Data below:

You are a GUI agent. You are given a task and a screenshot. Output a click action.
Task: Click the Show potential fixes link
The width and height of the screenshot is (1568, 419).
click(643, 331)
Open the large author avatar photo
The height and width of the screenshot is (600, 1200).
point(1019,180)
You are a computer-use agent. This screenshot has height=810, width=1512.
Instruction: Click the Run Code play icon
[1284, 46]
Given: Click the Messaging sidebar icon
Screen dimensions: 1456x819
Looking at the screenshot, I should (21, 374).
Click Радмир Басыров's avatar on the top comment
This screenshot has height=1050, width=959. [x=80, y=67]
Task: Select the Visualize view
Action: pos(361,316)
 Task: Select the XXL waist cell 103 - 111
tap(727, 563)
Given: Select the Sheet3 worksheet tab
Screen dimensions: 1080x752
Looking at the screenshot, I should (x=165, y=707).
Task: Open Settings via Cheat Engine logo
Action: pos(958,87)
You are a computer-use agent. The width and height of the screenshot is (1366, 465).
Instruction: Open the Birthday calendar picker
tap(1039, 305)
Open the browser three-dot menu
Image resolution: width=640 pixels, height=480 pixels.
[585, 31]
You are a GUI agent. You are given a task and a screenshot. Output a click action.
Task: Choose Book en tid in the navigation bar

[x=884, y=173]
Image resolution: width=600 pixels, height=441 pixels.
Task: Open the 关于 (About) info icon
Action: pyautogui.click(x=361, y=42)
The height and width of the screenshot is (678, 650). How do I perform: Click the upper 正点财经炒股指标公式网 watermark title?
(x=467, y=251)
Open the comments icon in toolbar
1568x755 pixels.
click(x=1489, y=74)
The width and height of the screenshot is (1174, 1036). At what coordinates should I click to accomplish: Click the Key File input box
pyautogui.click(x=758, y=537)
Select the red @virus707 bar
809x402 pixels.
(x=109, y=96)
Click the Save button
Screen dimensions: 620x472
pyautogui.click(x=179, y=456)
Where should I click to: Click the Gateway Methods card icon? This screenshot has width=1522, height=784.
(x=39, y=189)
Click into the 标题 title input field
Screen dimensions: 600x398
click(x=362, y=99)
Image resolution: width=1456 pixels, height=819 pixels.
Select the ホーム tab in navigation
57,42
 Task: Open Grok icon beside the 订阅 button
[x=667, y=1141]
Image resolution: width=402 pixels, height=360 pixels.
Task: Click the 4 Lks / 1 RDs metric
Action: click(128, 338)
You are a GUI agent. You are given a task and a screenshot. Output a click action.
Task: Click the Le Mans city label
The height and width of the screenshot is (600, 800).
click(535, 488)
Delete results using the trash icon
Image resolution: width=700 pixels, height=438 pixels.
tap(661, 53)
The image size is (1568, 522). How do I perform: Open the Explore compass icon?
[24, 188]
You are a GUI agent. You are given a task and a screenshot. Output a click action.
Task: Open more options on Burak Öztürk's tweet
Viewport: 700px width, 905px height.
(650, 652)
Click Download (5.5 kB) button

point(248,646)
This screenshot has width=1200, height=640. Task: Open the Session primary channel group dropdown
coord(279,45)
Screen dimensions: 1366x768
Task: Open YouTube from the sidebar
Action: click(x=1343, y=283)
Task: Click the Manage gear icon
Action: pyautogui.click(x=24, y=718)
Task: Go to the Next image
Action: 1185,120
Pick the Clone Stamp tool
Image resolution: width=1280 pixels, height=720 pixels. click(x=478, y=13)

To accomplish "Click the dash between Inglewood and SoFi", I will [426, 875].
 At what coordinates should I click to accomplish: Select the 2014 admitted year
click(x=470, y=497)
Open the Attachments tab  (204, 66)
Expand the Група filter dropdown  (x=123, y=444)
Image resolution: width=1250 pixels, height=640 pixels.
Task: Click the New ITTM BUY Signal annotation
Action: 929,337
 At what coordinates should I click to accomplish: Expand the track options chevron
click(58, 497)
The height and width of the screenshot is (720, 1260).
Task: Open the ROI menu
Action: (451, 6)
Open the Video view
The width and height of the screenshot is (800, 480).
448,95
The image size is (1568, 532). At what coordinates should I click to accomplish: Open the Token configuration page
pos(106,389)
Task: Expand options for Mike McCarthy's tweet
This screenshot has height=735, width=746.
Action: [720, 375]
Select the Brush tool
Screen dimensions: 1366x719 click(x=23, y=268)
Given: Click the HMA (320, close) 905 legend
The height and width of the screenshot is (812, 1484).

End of Data.

■ Aim of the task: From the data above, copy each line with the string "tweet" in it.

■ Solution to this problem:
Task: Open more options on Burak Öztürk's tweet
Task: Expand options for Mike McCarthy's tweet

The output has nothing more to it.